The installation process would take 30-35 minutes depending upon path_routing configuration. If the installation is not complete within this time, cancel the install.sh script execution and follow instruction in this document to troubleshoot the issues.]

Investigating Failures

All adoons are deployed as ArgoCD application in a two-step process.

  • Bootstraping the EKS cluster with Argo CD and External Secret Operator using idpbuilder
  • Creating rest of the addons through Argo CD on EKS cluster.

Therefore, the best way to investigate and issue is to navigate to respective ArgoCD UI and review any errors in Argo CD application or in logs of the specific addon.

First, switch context to kind-localdev cluster (idpbuilder) or EKS cluster and run following command to retrieve passwordof Argo CD.

kubectl get secrets -n argocd argocd-initial-admin-secret -oyaml | yq '.data.password' | base64 -d
# OR
idpbuilder get secrets -p argocd -o yaml

To Access idpbuilder Argo CD:

In a web browser, Visit https://cnoe.localtest.me:8443/argocd.

To Access EKS Cluster Argo CD: Verify if the Argo CD, Ingress NGINX and Cert-Manager addons on EKS cluster are healthy.

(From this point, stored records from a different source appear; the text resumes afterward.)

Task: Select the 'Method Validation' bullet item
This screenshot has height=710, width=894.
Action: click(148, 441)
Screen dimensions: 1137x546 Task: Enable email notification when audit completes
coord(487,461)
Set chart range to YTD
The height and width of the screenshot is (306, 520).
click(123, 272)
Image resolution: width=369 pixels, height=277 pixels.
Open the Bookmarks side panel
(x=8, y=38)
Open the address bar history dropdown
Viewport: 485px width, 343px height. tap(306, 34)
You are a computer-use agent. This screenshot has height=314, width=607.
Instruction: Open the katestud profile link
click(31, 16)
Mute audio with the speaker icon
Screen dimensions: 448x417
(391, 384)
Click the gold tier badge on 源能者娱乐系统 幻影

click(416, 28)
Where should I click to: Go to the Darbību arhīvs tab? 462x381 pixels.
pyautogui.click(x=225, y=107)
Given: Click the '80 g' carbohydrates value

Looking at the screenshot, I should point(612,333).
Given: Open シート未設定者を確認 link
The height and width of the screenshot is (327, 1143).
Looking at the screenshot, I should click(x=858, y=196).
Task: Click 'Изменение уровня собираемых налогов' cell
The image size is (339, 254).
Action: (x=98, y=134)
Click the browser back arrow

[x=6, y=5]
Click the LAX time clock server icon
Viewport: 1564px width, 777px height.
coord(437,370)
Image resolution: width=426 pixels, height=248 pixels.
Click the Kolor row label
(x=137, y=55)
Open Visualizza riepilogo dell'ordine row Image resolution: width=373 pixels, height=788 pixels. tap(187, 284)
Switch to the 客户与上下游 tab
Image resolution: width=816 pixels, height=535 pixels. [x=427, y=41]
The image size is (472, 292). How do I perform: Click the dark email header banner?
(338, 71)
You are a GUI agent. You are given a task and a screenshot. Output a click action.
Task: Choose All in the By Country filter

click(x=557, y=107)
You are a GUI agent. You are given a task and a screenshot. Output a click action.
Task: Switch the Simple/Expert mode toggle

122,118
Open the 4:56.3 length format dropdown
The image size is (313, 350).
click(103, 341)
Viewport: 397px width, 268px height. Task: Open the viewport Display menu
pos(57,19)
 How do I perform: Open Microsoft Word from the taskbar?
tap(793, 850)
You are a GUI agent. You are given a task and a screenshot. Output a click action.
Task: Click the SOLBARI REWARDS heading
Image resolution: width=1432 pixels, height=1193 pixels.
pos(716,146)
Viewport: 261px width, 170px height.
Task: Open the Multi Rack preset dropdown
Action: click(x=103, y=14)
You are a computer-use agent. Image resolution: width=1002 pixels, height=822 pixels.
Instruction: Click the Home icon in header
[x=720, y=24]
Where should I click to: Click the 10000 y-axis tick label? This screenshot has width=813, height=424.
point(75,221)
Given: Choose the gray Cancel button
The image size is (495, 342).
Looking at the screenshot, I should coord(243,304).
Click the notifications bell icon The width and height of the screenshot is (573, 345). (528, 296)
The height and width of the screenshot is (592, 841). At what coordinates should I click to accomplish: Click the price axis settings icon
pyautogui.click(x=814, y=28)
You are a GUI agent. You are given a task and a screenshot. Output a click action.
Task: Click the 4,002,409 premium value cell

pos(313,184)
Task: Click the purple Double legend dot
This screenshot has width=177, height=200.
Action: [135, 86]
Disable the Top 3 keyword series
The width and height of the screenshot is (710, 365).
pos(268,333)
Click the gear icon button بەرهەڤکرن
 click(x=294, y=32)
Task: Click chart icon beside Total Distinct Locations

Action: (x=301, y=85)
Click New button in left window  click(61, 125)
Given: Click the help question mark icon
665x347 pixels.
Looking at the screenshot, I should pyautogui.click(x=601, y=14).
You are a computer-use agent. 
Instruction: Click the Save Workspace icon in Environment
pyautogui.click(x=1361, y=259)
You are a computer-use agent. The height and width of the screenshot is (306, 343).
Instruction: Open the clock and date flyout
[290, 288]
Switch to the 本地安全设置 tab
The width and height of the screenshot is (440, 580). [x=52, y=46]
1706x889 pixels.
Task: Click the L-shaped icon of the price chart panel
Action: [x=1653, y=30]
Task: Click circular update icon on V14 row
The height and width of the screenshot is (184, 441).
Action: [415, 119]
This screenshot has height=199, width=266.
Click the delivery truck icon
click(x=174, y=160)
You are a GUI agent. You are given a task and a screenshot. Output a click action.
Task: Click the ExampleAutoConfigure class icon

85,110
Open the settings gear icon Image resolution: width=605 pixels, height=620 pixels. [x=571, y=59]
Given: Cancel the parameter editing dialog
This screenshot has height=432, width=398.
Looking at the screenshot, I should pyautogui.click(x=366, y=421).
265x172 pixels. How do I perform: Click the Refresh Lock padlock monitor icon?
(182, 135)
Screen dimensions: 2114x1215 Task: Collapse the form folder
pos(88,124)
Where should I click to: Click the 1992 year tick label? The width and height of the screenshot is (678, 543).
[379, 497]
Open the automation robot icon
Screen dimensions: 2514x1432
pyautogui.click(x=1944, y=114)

kubectl get applications -n argocd

If these addons are healthy then the EKS cluster Argo CD can be accessed directly in web browser using URL https://argocd.[domain_name] or https://[domain_name]/argocd

Otherwise, start a kubernetes port forward session for Argo CD:

kubectl port-forward -n argocd svc/argocd-server 8080:80

After this, visit https://localhost:8080 or https://localhost:8080/argocd in a web browser.

Common issues

DNS Records not updated after reinstallation

External DNS does not delete DNS records during uninstallation. After reinstallation, External DNS might not be able to update the records with new values. in such cases, delete A, AAAA and TXT records from the Route 53 Hosted Zone and restart the external DNS pods. This will trigger a creation of new records.

Certificate not issued by Cert Manager

  • Describe the pending certificate challenge. If it shows message similar to:
Reason:      Waiting for HTTP-01 challenge propagation: failed to perform self check GET request 'http://DOMAIN_NAME/.well-known/acme-challenge/6AQ5cRc7J6FNQ9xGOBDI5_G1lHsNM5J5ivbS3iSHd3c': Get "http://DOMAIN_NAME/.well-known/acme-challenge/6AQ5cRc7J6FNQ9xGOBDI5_G1lHsNM5J5ivbS3iSHd3c": dial tcp: lookup argo.DOMAIN_NAME on 10.100.0.10:53: no such host

This is due to DNS propagation delay in the cluster. Once DNS entries are propagated (may take ~10 min), certificate should be issued.

  • The reference implentation uses Lets Encrypt production API for requesting certificates. This API has certain limits on number of certificates issued. Due to these rate limits certificates may not be issued. Refer to Lets Encrypt documentation for more information about this API throttling.